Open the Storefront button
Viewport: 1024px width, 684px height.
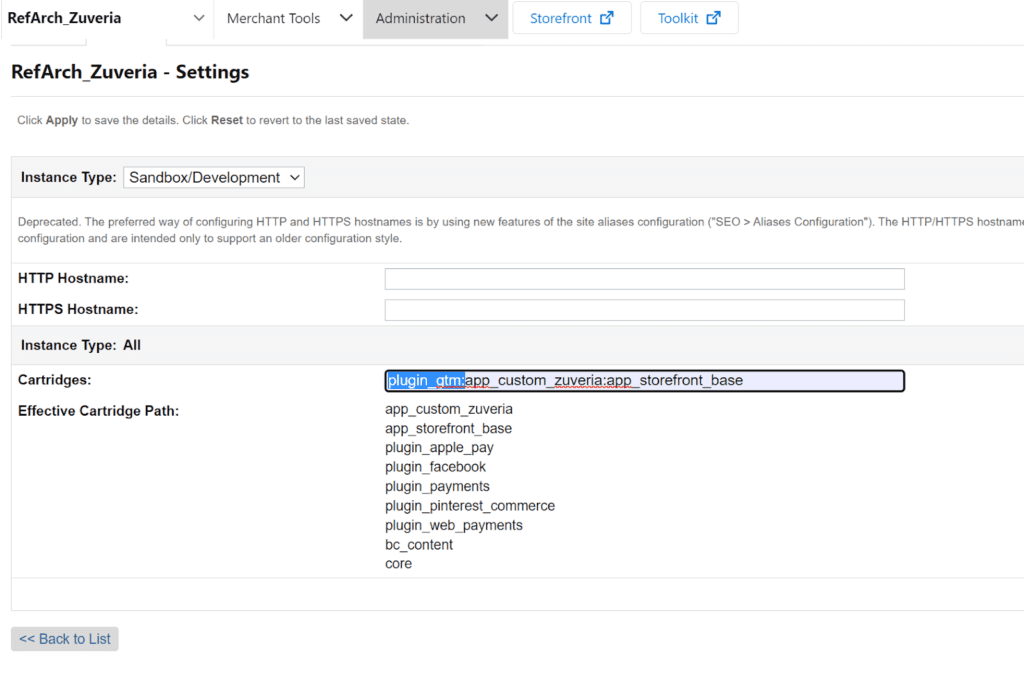click(561, 18)
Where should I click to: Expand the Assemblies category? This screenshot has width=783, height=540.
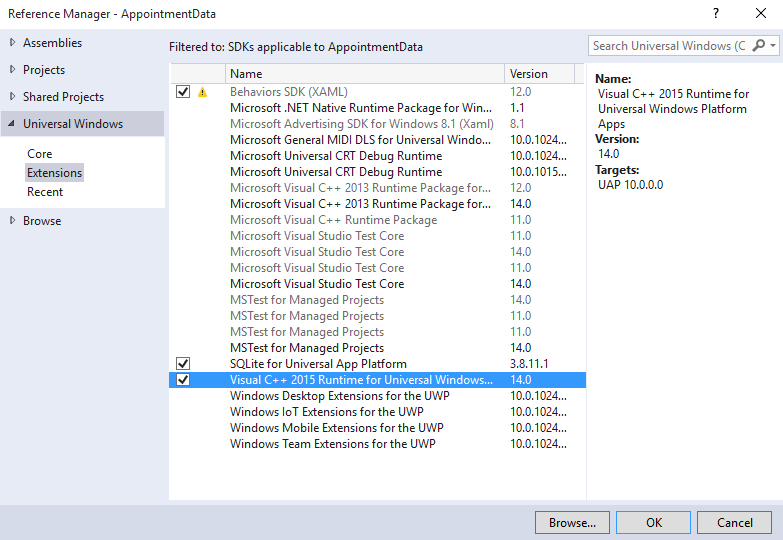point(12,43)
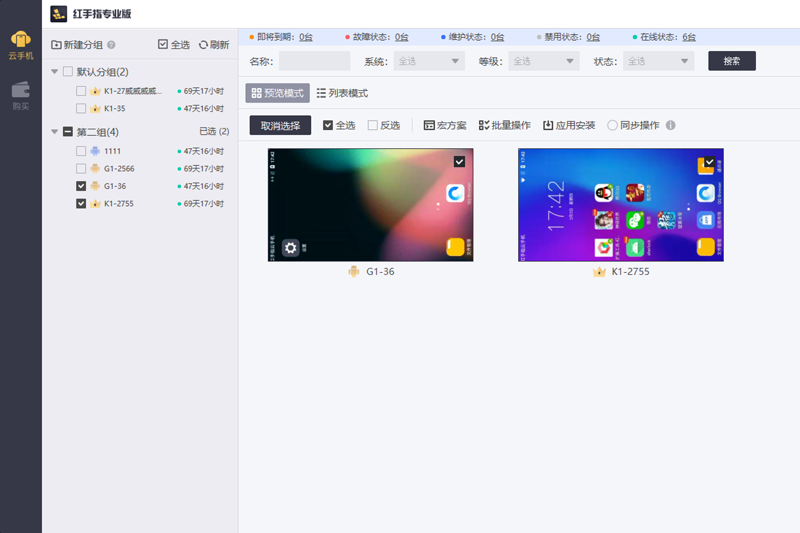Viewport: 800px width, 533px height.
Task: Open the K1-2755 phone screen thumbnail
Action: tap(621, 205)
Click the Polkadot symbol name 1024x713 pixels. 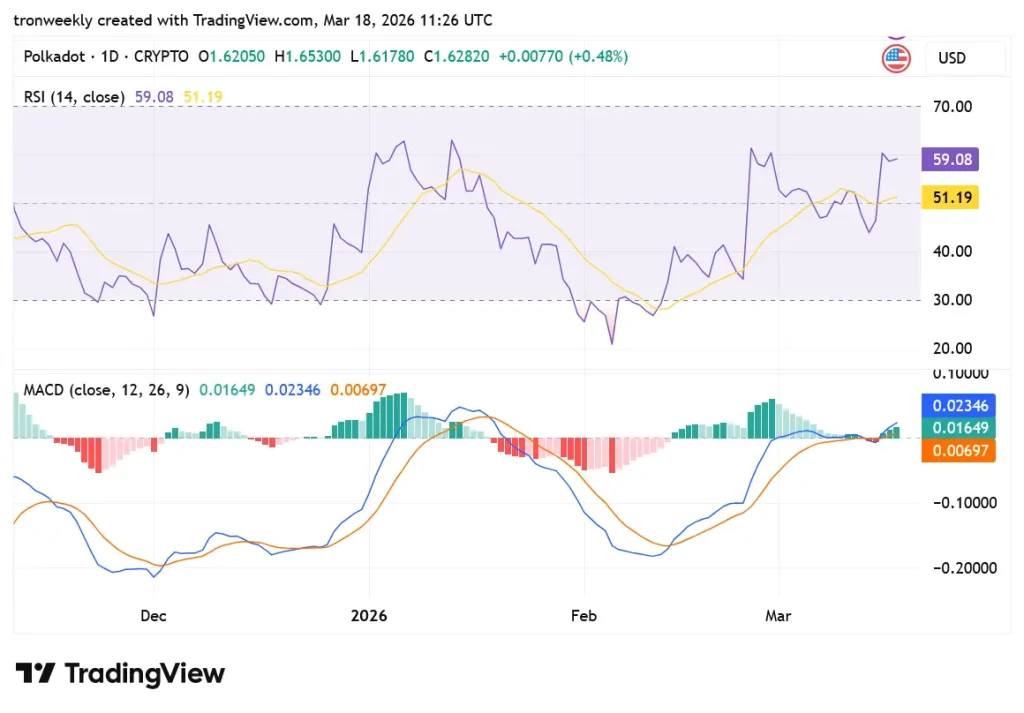click(54, 57)
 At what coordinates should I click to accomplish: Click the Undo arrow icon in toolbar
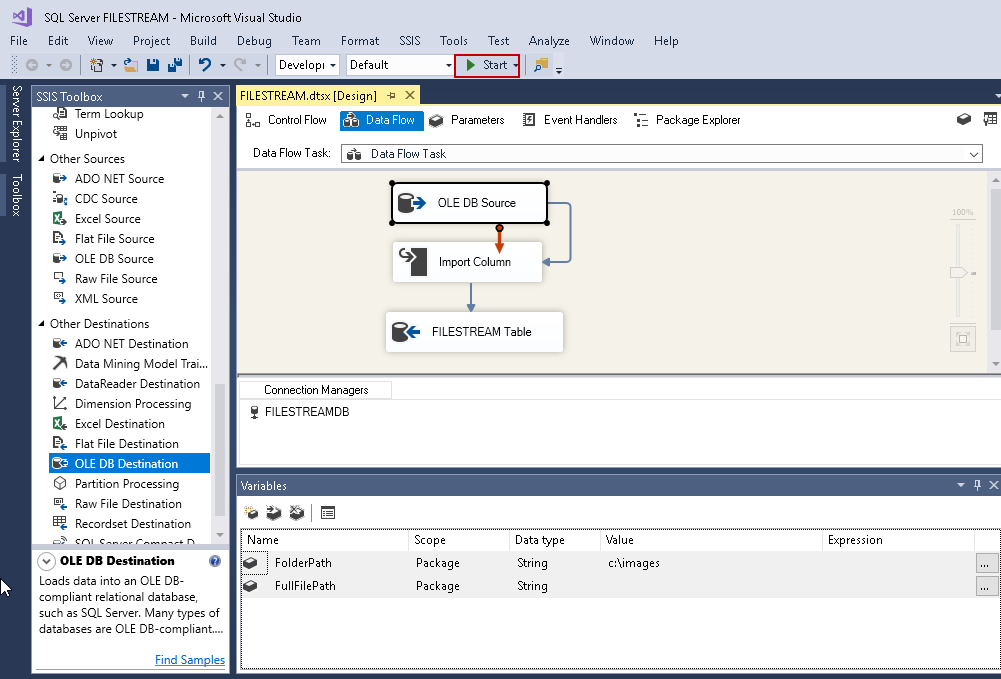click(205, 65)
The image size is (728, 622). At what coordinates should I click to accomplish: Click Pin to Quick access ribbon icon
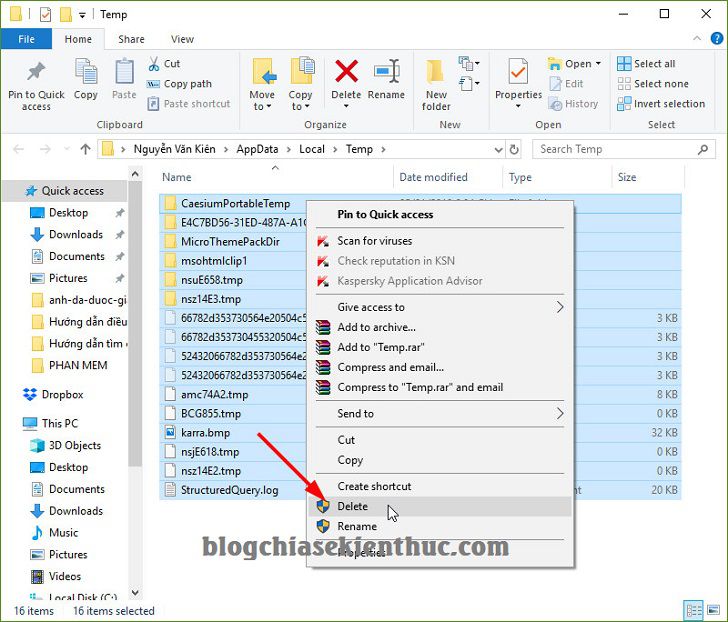pyautogui.click(x=36, y=71)
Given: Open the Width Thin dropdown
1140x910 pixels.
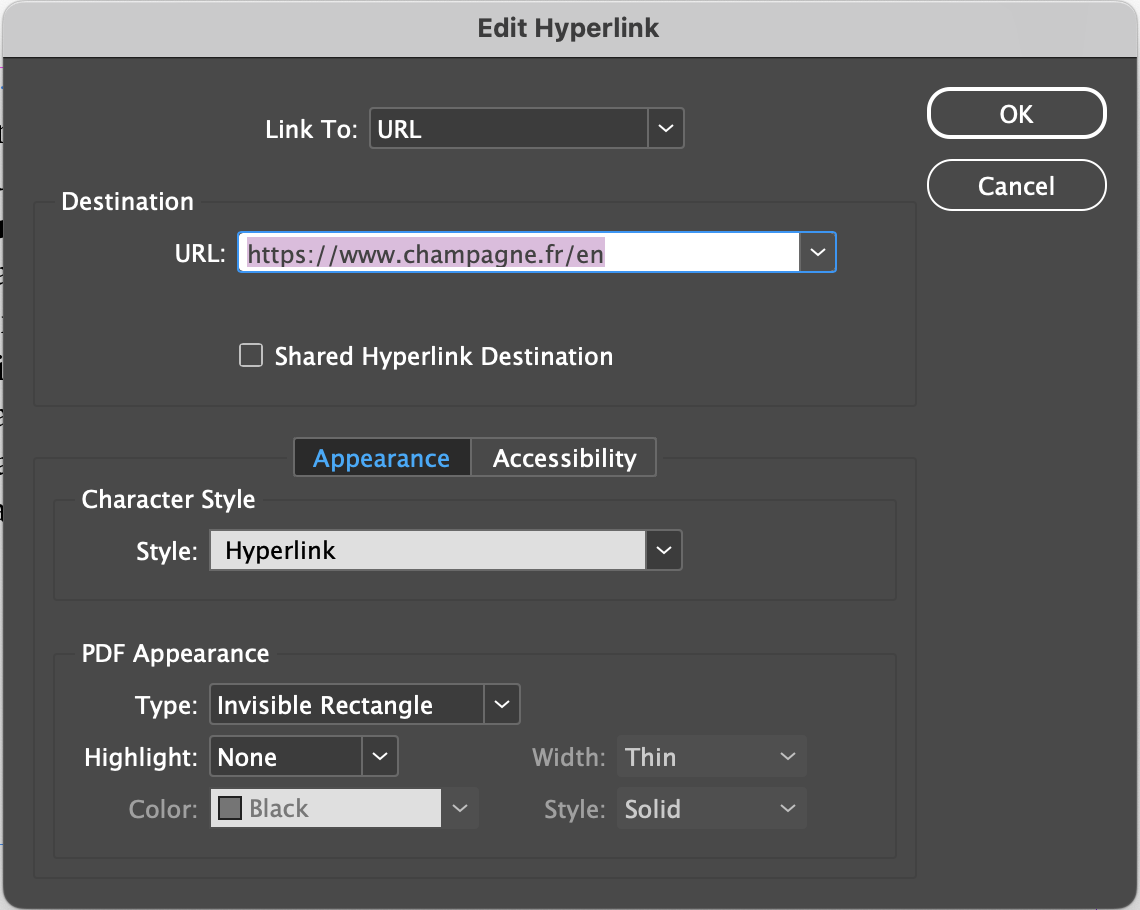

________________________________________

> [Task requirements]:
Only the lines from the one containing "Given: Open the Width Thin dropdown" through the end of the data above are to be output, exactly and without pictures.

> [Result of the task]:
Given: Open the Width Thin dropdown
1140x910 pixels.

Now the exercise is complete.